● WHAT YOU NEED TO DO:
Go through the entries, filter for the word "resolution", and copy every line that has it.
────────
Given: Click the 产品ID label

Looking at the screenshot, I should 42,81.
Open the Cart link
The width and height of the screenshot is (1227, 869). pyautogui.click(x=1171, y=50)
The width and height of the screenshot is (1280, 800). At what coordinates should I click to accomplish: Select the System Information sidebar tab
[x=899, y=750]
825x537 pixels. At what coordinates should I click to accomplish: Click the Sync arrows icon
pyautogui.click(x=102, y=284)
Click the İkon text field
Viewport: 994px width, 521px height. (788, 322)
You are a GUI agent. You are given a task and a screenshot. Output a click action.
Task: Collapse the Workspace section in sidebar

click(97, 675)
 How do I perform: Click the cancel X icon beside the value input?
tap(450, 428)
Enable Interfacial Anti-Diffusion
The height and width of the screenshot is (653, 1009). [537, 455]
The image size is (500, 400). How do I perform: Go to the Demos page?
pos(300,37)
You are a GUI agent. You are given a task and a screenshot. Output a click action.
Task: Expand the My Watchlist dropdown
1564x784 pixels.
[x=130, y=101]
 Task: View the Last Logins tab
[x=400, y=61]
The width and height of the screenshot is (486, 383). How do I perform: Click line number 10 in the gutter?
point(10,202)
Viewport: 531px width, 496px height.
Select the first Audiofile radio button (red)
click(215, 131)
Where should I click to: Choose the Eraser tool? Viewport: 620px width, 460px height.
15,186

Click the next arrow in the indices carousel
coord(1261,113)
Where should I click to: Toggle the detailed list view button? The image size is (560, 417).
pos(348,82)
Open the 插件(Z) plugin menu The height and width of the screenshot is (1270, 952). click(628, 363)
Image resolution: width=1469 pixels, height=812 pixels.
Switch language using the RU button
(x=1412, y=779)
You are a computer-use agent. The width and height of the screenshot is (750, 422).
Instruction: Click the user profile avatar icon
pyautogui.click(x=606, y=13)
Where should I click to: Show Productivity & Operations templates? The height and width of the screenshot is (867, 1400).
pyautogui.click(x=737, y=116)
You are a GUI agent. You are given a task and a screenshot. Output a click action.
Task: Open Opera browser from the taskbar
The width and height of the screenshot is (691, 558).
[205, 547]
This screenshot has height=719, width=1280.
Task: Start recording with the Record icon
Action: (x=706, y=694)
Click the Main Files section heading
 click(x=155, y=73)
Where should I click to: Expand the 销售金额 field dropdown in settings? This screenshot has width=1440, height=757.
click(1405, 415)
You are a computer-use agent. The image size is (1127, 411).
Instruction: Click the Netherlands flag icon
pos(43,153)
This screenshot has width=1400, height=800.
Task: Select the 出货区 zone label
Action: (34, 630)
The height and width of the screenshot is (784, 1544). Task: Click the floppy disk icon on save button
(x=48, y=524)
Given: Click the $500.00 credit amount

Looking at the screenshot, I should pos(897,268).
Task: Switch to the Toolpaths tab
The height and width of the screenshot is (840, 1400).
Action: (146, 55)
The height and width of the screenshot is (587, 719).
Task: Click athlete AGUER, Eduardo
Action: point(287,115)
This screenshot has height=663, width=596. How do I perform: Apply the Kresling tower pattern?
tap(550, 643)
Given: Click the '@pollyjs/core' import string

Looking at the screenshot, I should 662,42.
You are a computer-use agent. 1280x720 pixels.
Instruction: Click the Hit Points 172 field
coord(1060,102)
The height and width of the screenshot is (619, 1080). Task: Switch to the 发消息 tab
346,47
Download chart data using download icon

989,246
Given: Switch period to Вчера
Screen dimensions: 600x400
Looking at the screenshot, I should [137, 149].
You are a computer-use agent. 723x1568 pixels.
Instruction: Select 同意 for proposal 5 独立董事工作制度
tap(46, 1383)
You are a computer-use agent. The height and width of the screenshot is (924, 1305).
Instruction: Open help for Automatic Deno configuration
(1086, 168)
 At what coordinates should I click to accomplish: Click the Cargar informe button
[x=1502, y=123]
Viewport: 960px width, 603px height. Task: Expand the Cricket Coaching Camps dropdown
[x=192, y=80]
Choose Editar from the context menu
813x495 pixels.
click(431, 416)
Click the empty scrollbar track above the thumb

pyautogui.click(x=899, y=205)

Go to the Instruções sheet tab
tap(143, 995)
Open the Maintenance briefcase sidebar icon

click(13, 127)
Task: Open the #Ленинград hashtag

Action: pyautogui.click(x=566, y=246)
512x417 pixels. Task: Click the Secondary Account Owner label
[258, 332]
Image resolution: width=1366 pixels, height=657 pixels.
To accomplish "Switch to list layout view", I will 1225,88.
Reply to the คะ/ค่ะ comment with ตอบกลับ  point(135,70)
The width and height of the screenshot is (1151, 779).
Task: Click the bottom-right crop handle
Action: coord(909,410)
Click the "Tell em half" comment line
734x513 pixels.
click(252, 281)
────────
● TASK ANSWER:
Image resolution: width=1469 pixels, height=812 pixels.
Image resolution: width=1366 pixels, height=657 pixels.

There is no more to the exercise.